• [Task objective] Every entry below should be reproduced exactly; no picture is to be included.

Stored records
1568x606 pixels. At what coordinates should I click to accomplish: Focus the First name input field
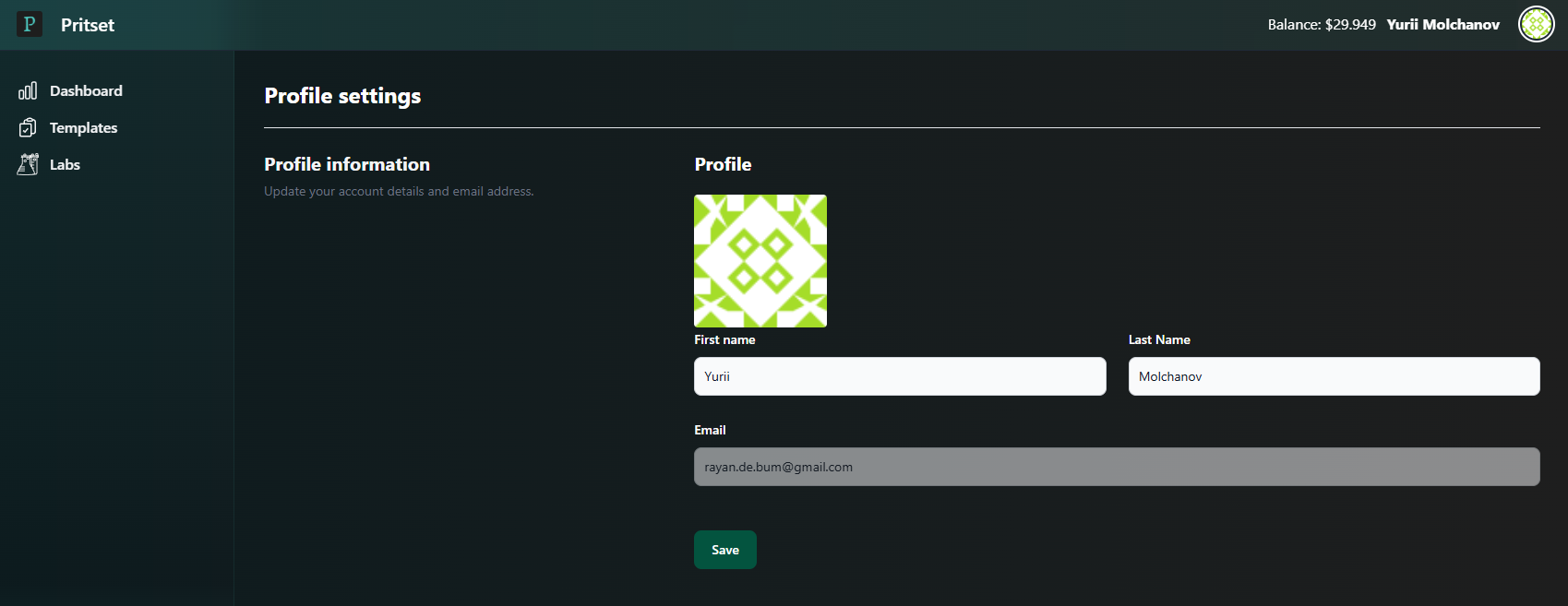pos(899,376)
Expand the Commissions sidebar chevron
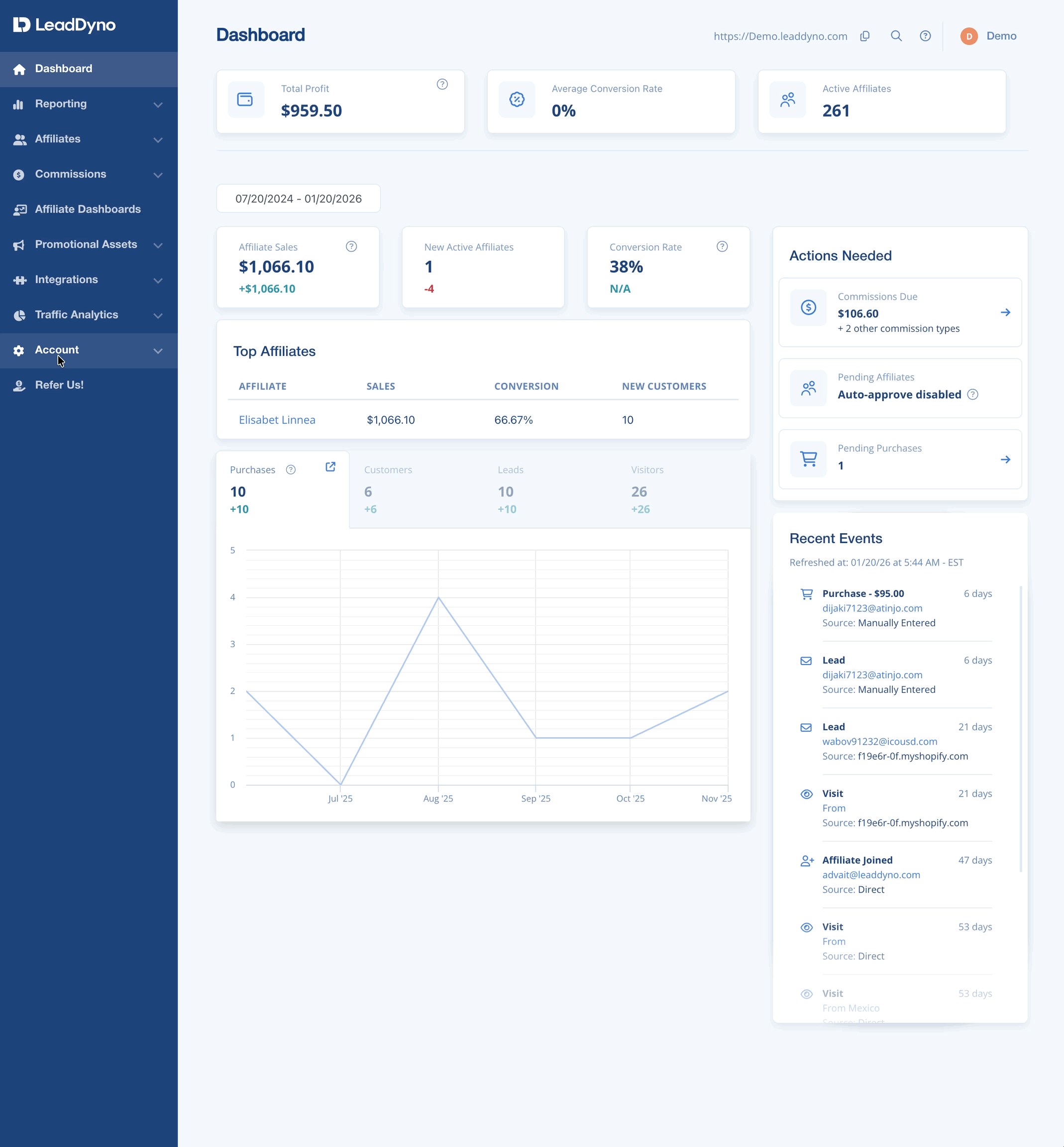Image resolution: width=1064 pixels, height=1147 pixels. pyautogui.click(x=158, y=174)
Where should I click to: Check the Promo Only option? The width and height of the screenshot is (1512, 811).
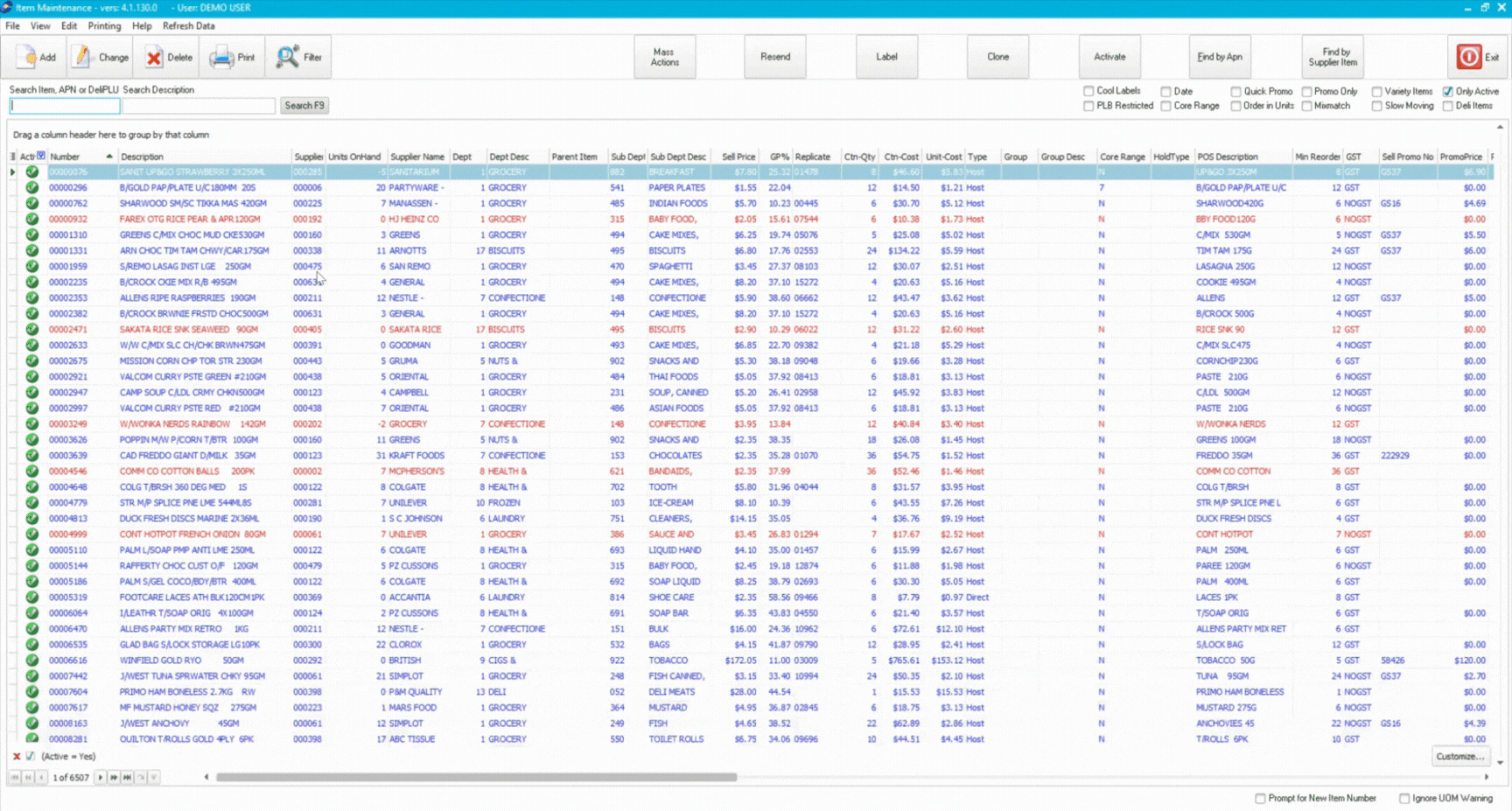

• [Solution to this exercise]
1568x606 pixels. At what coordinates should I click to accomplish: Focus the First name input field
pos(899,376)
Expand the Commissions sidebar chevron
Image resolution: width=1064 pixels, height=1147 pixels. pyautogui.click(x=158, y=174)
Where should I click to: Check the Promo Only option? The width and height of the screenshot is (1512, 811).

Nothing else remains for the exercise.